“I wish my parents would remember that when I get mad at them, it’s almost always because I’m stressed about something else,” a middle-schooler recently told me. In that one sentence, she distilled a lesson I keep relearning after 20 years of teaching and 10 years of parenting: When kids get mad — when they hit, scream, swear, glare, crumple up homework, or slam doors — they are sending up a flare. Something doesn’t feel good, they are telling us, and I don’t know what to do with how I feel.
Few adults are comfortable in the presence of a child’s anger. We see it as disrespectful, embarrassing, or threatening. That’s a problem because these outbursts are often nested in worry, confusion, loneliness, anxiety, jealousy, or insecurity. What would happen if we trained ourselves to see children’s anger as an invitation to get curious? What if we practiced stepping toward our kids rather than sending them away until they’ve pulled themselves together? What if, to use the phrase of Marc Brackett, director of the Yale Center for Emotional Intelligence, we became “emotions scientists,” willing to explore the inside story behind an outside behavior?

**Work required:**
Reproduce the passage on children's anger word for word, starting at the words "Few adults are" and stopping after "an outside behavior?".

**Raw data:**
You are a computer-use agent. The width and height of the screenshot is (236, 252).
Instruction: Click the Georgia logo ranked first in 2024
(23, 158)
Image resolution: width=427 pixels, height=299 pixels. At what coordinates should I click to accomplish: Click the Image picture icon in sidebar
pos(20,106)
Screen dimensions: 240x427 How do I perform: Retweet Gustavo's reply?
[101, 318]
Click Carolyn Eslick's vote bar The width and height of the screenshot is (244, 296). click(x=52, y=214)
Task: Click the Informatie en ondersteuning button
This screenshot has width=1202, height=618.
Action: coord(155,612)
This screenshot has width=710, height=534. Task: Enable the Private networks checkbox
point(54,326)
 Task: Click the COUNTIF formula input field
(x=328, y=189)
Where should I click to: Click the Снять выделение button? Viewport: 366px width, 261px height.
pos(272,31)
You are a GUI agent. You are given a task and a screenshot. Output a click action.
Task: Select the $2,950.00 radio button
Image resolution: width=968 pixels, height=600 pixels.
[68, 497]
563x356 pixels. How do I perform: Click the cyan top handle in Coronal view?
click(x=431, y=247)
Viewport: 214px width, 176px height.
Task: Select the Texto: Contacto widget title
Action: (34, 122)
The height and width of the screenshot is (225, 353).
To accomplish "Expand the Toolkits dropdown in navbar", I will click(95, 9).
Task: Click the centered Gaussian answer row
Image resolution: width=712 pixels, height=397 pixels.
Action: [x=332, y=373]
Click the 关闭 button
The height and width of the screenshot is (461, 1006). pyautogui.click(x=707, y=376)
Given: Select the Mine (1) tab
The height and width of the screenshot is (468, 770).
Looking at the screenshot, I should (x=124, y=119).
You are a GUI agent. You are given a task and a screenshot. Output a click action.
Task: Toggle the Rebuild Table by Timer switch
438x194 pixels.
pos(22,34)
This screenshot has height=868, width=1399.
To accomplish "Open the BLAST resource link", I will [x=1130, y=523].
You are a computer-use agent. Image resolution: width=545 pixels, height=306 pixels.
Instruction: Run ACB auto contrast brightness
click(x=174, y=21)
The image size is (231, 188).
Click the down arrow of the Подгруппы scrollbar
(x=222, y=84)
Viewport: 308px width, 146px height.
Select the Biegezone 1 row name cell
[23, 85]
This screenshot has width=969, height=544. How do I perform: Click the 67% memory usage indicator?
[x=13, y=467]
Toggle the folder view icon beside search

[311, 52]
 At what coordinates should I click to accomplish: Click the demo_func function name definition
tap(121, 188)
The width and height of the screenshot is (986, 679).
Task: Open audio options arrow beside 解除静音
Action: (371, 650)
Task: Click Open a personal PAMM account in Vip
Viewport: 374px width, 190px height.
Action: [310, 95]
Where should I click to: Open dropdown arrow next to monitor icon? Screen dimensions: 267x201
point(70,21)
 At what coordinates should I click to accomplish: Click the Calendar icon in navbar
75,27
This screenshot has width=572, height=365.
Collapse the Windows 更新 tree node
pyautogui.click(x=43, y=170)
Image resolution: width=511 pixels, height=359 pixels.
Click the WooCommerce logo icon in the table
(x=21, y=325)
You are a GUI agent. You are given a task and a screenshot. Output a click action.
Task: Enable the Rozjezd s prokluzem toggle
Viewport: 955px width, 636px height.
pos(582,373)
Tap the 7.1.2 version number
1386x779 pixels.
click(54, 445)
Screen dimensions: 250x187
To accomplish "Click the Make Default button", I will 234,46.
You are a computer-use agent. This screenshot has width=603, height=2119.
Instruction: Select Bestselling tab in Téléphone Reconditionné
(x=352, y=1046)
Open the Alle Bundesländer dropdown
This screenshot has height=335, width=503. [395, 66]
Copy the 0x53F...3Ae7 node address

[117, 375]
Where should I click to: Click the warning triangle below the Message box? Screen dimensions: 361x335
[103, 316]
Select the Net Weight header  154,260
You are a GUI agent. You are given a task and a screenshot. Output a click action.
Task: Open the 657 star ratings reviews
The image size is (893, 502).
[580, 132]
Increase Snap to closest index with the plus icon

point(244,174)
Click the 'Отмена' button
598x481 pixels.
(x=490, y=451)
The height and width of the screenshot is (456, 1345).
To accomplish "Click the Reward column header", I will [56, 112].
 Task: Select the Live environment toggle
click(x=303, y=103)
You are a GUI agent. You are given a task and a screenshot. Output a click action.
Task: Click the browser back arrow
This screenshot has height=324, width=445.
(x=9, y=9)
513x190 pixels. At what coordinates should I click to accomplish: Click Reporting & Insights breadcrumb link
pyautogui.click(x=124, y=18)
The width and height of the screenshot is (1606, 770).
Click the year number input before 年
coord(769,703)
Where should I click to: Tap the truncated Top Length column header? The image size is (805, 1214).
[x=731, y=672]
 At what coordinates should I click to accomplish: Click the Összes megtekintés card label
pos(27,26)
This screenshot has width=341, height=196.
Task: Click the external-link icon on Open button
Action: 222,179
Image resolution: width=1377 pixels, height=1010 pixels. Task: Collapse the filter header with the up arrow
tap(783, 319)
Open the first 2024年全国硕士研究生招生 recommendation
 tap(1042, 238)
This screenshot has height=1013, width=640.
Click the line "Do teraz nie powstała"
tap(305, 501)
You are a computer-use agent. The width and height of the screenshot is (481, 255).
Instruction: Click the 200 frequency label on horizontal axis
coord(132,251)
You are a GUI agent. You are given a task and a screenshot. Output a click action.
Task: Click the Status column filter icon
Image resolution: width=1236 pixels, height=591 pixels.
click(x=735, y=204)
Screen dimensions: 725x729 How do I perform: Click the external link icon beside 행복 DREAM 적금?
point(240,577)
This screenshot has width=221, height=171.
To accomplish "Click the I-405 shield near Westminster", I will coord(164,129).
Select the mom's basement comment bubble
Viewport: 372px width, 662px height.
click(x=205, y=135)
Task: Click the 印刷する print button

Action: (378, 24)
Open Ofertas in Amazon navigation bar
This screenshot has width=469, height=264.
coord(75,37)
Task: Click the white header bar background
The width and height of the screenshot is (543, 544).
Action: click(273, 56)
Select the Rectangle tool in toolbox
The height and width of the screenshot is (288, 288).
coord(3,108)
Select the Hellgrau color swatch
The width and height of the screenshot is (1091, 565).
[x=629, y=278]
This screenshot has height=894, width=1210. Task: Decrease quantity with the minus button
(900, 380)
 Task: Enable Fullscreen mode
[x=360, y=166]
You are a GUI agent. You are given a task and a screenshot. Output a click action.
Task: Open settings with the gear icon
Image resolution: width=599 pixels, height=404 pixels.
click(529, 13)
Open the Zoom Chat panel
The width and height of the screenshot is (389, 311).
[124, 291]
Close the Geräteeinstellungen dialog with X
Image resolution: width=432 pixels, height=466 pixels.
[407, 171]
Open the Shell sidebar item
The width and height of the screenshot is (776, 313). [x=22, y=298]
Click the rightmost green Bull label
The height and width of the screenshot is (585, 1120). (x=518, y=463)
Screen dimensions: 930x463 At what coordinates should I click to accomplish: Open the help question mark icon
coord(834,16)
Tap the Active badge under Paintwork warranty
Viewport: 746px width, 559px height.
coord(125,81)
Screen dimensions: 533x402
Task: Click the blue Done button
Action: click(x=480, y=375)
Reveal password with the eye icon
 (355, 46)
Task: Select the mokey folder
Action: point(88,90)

**Exercise solution:**
Few adults are comfortable in the presence of a child’s anger. We see it as disrespectful, embarrassing, or threatening. That’s a problem because these outbursts are often nested in worry, confusion, loneliness, anxiety, jealousy, or insecurity. What would happen if we trained ourselves to see children’s anger as an invitation to get curious? What if we practiced stepping toward our kids rather than sending them away until they’ve pulled themselves together? What if, to use the phrase of Marc Brackett, director of the Yale Center for Emotional Intelligence, we became “emotions scientists,” willing to explore the inside story behind an outside behavior?